Farmers who have tried growing cover crops during the months when no commercial crops are in the field have found they provide substantial benefits, especially in no-till or reduced tillage planting systems.
So why don’t more growers plant them? Fear of the unknown is one issue. Cost of cover crop seed is another. And dealing with the cover crop when it’s time to plant the commercial crop is another. But there are ways to work around that, experts say.
“Our very erodible landscape in Tennessee really needs some protection,” said Tyson Raper, Extension cotton and small grains specialist with the University of Tennessee. “No-till advances that protection but having an additional cover crop growing out there to hold the soil in place can really provide some benefits.”
Raper, a speaker at this year’s online Milan No-Till Field Day, said erosion control during the winter months can be crucial not only in west Tennessee, but in other parts of the Mid-South where winter rains on bare soil can remove soil. There are also in-season benefits, including weed control.
“One of the things I’m interested in since we are predominantly a no-till state, a dryland state, is that having a cover crop out there can increase our infiltration rate and provide some water efficiency in the middle of the growing season,” he said. “We can capture the rainfall and hold it in place for the crop for when it needs it most.”
But there are also potential issues in cotton production, such as terminating the cover crop at a time when farmers can get the maximum benefit from the biomass left by the cover crop and it not be detrimental to crop emergence.
Managing cover crops
“Along the northern edge of the Cotton Belt, anything that we do that can increase the risk of losing a stand can hurt our bottom line,” he noted. “So, we want to make sure we’re managing this cover crop as best as we can to establish a profitable cotton crop the first time.”
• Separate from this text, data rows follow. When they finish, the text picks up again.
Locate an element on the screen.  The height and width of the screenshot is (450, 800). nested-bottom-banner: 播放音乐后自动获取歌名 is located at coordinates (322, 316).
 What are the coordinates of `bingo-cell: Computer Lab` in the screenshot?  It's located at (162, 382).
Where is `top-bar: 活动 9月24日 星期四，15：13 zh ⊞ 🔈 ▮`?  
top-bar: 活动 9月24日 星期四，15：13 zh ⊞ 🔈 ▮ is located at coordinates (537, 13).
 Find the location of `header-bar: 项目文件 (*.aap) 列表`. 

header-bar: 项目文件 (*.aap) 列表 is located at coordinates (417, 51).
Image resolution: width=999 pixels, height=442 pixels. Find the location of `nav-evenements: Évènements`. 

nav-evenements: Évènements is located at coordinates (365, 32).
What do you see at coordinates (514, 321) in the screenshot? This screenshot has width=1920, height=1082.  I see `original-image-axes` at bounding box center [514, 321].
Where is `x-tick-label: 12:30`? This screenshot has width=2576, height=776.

Raper and his colleagues have been looking at termination timing, termination method and different types of planter attachments that can process the biomass of cover crops and create a uniform seedbed they can plant into and achieve a successful stand.
The three-year study involved terminating cover crops six weeks prior to the expected planting date, four weeks prior, two weeks prior and at planting. The earliest termination treatment can improve the ease of planting, but it may also negate the benefits of the cover crop.
“When you terminate six weeks prior, this biomass here – and there’s not a lot of biomass to begin with – it almost melts,” said Raper, who was standing in one of the test plots when his presentation was recorded. “By the time we get to planting there will be very little sign that a cover crop was ever here.
“If we wait until planting, we obviously will get a tremendous amount of biomass, but there are some negative impacts of having all that biomass in the system,” he said. “We’ll have a green bridge (for insects) if we wait until planting. We can have some inconsistent moisture issues, and we can also have issues with the planter processing that green, lush material at that quantity.”
Researchers have typically seen the best results with a two- to three-week prior to plant termination, he said.
“That allows us to get as much biomass as possible out of the cover crop and minimize the negative impacts we can see of having too much biomass or green biomass present right in front of the planter.”